Re: [PATCH v11 2/3] ksm: Optimize rmap_walk_ksm by passing a suitable page index
From: David Hildenbrand (Arm)
Date: Mon Jul 06 2026 - 03:52:56 EST
On 7/3/26 10:25, xu.xin16@xxxxxxxxxx wrote:
> From: xu xin <xu.xin16@xxxxxxxxxx>
>
> User impact / Why this matters to Linux users
> =============================================
> When a system runs with KSM enabled and memory becomes tight, KSM pages
> may be swapped out or migrated. The kernel then performs a reverse map
> walk by rmap_walk_ksm to locate all page table entries that reference
> these pages. If A large number of unrelated VMAs can attach to a single
> anon_vma related with this KSM page, then rmap_walk might be severe
> performance bottleneck. In our embedded test environment, we observed
> ~20,000 VMAs sharing one anon_vma without any fork – purely from VMA
> splits, which cause 200~700ms duration of rmap_walk_ksm.
>
> When one of those VMAs mapped a KSM page, then this KSM page's rmapping
> will become bottleneck with hold its anon_vma lock for a long time. The
> anon_vma lock is not only used by KSM; it is a core lock protecting the
> VMA interval tree and is acquired by many critical memory operations:
>
> • Page faults: do_anonymous_page(), do_wp_page() (during COW)
> • Memory reclaim: try_to_unmap()
> • Page migration & compaction: migrate_pages(), compact_zone()
> • mlock / munlock: mlock_fixup()
> • Process exit: exit_mmap() (tearing down VMAs)
> • Cgroup memory accounting: mem_cgroup_move_charge()
>
> If one thread holds the anon_vma lock for hundreds of milliseconds
> because of an inefficient KSM rmap walk, any other thread that
> tries to acquire the same lock (e.g., an application taking a page
> fault, kswapd reclaiming pages, or a migration thread) will block.
> This leads to stalled application threads, increased latency
> spikes, and in extreme cases container timeouts or watchdog
> triggers.

**Tasks:**
- a) In the KSM patch email, roughly how many VMAs were seen sharing one anon_vma in the embedded test environment?
- b) From the KSM patch email, return the passage starting with "Date: Mon Jul" and going on through "duration of rmap_walk_ksm.", word for word.
- c) Carry the KSM patch email further, starting after its final sentence.
The records play no part in this work.

**Given entries:**
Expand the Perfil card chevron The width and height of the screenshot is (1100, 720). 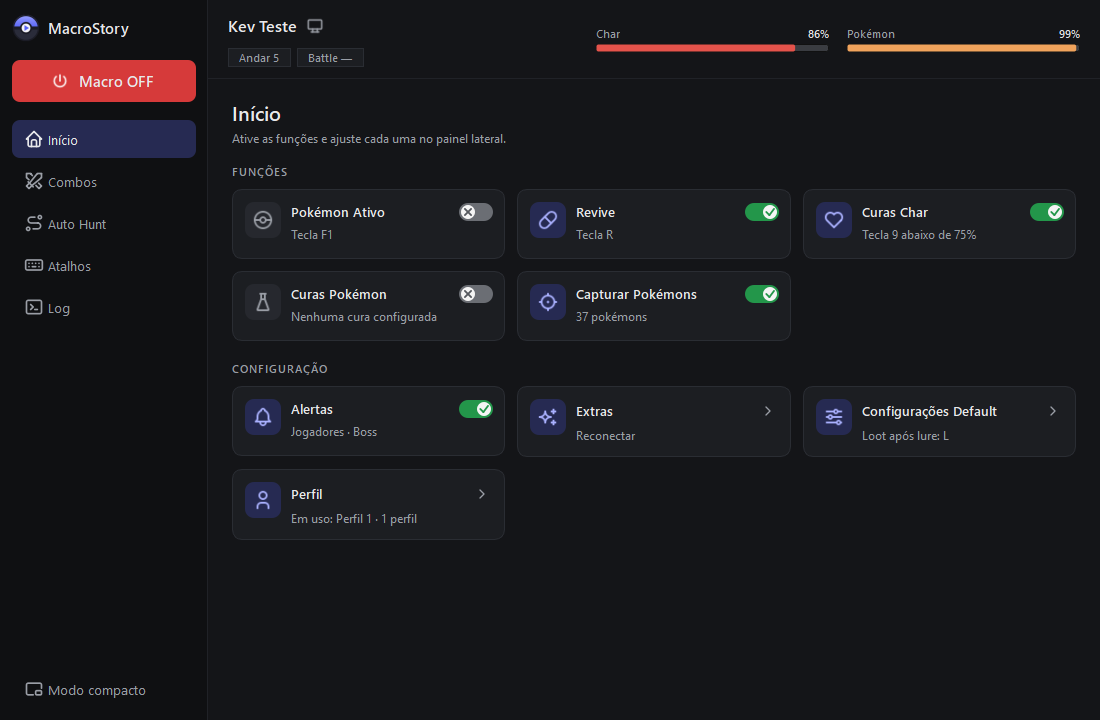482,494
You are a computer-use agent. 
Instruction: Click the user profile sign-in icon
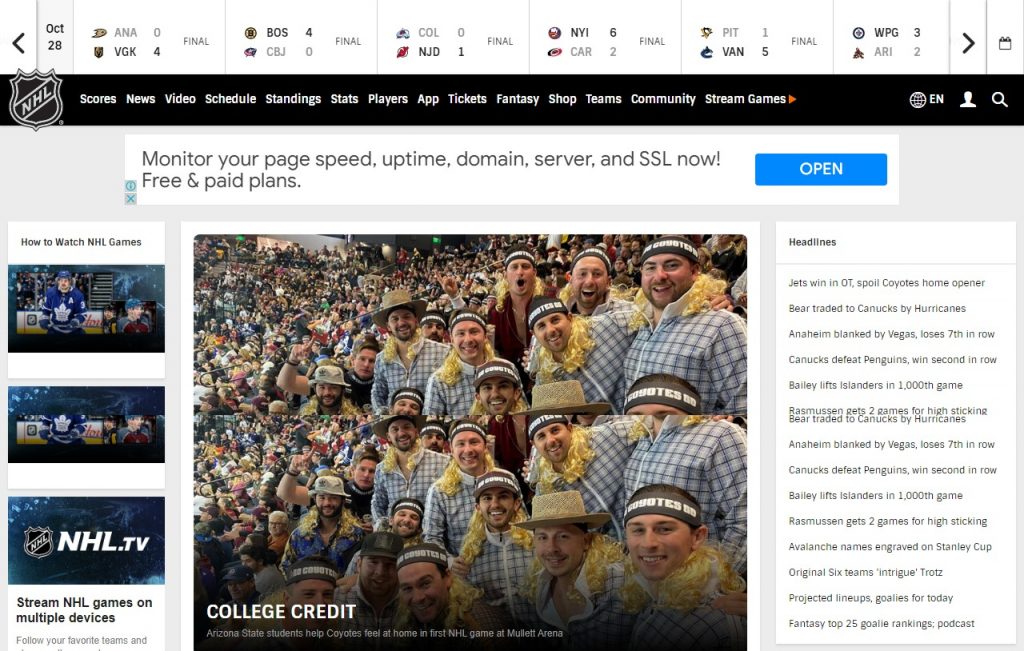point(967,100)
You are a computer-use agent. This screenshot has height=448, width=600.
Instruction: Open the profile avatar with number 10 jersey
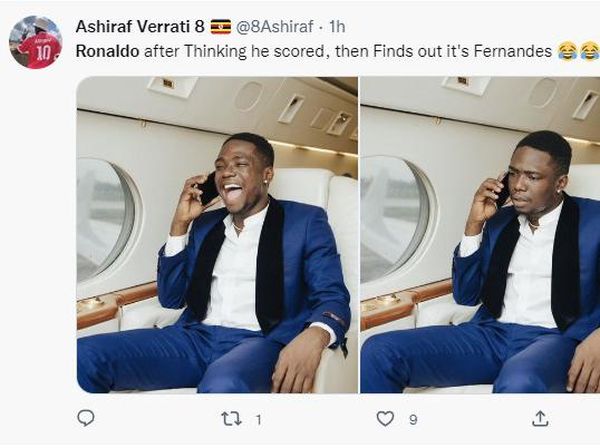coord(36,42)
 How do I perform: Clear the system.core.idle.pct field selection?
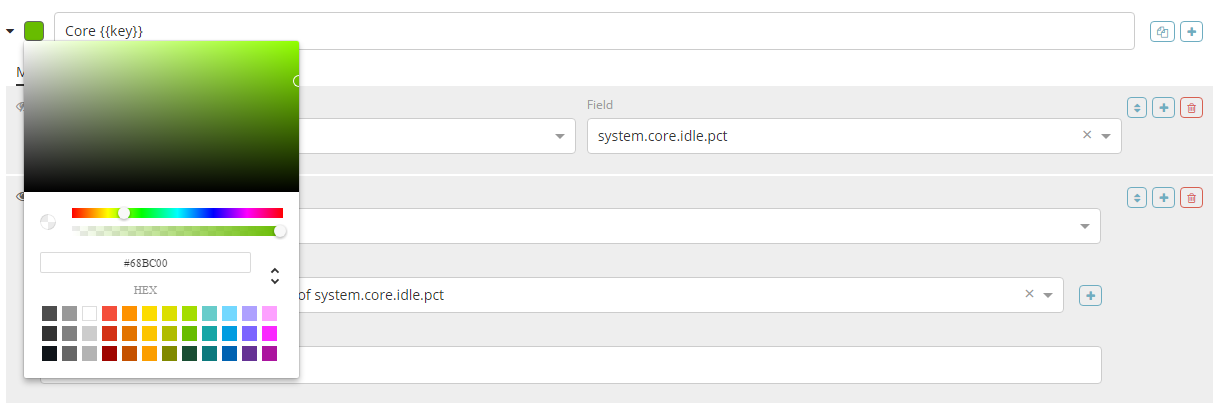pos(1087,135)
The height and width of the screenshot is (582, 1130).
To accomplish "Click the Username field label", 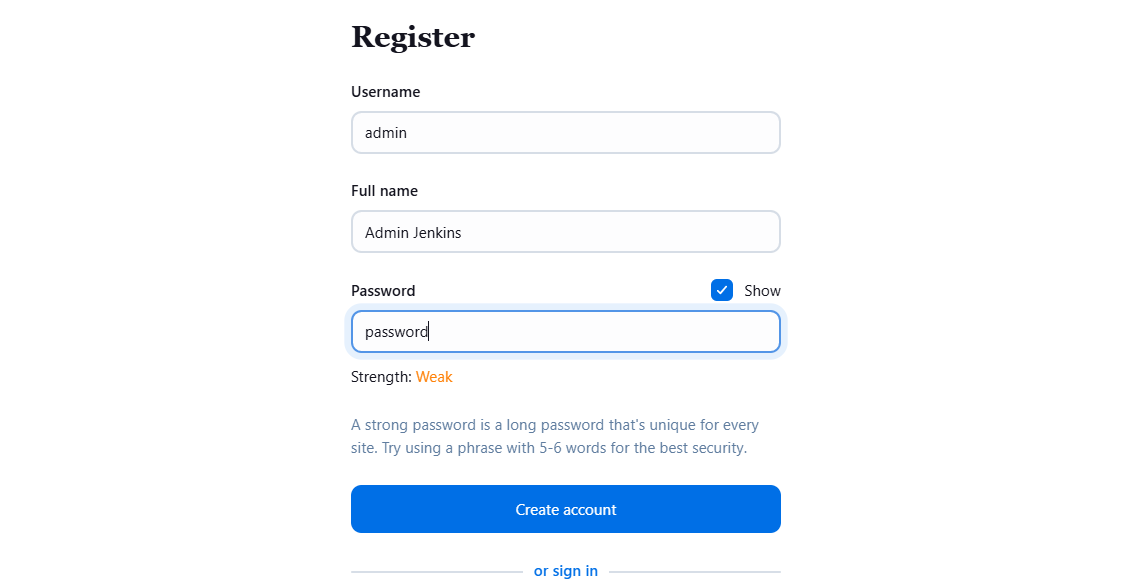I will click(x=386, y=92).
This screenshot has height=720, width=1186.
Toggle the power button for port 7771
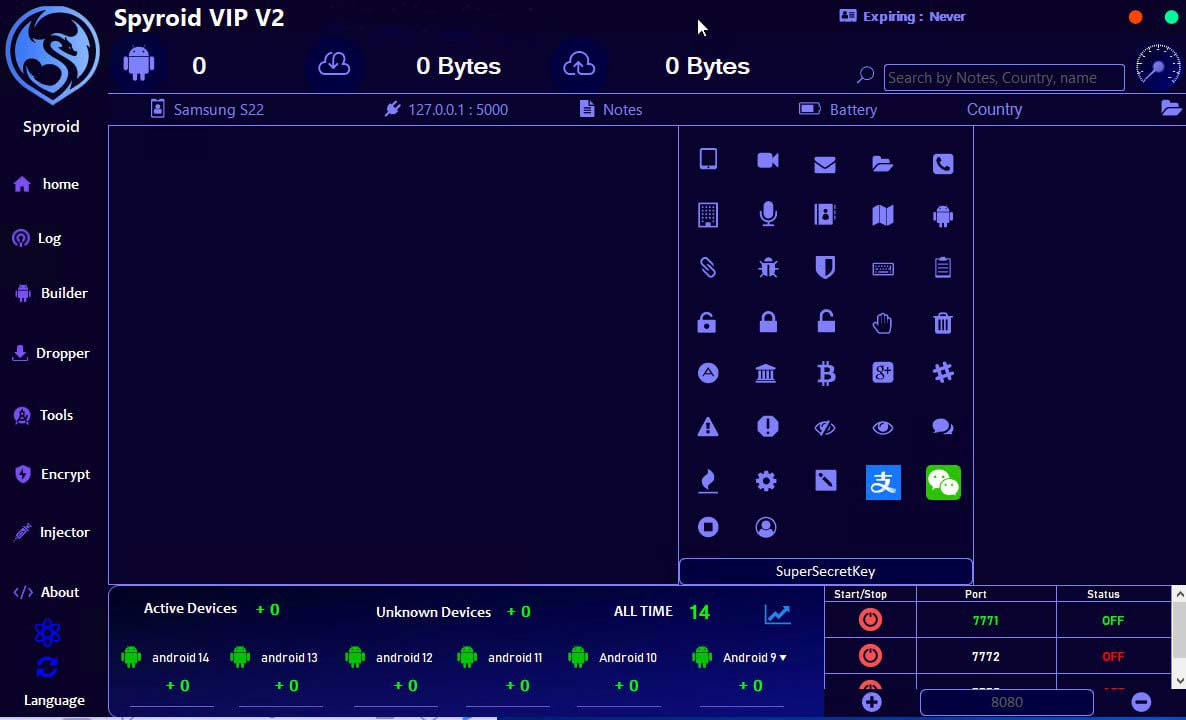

**Answers for this exercise:**
- a) About 20,000.

- b)
Date: Mon Jul 06 2026 - 03:52:56 EST
On 7/3/26 10:25, xu.xin16@xxxxxxxxxx wrote:
> From: xu xin <xu.xin16@xxxxxxxxxx>
>
> User impact / Why this matters to Linux users
> =============================================
> When a system runs with KSM enabled and memory becomes tight, KSM pages
> may be swapped out or migrated. The kernel then performs a reverse map
> walk by rmap_walk_ksm to locate all page table entries that reference
> these pages. If A large number of unrelated VMAs can attach to a single
> anon_vma related with this KSM page, then rmap_walk might be severe
> performance bottleneck. In our embedded test environment, we observed
> ~20,000 VMAs sharing one anon_vma without any fork – purely from VMA
> splits, which cause 200~700ms duration of rmap_walk_ksm.

- c)
>
> This patch reduces the worst-case anon_vma lock hold time during
> ksm_rmap_walk from >500 ms to <1 ms, thereby almost eliminating
> this source of lock contention and improving system responsiveness
> under memory pressure.
>
> Real-world examples:
> ====================
> - JVM / Go runtime: These use mmap for heap regions and later call
> mprotect(PROT_NONE) for garbage collection barriers or guard pages,
> splitting the original VMA into thousands of small pieces over time.
>
> - Database engines (MySQL, PostgreSQL): Large shared memory buffers
> or anonymous mappings are managed with madvise(MADV_DONTNEED) to
> release specific pages, which also splits VMAs.
>
> Root Cause
> ==========
> Through local debugging trace analysis, we found that most of the
> latency of rmap_walk_ksm occurs within anon_vma_interval_tree_foreach,
> leading to an excessively long hold time on the anon_vma lock (even
> reaching 500ms or more), which in turn causes upper-layer applications
> (waiting for the anon_vma lock) to be blocked for extended periods.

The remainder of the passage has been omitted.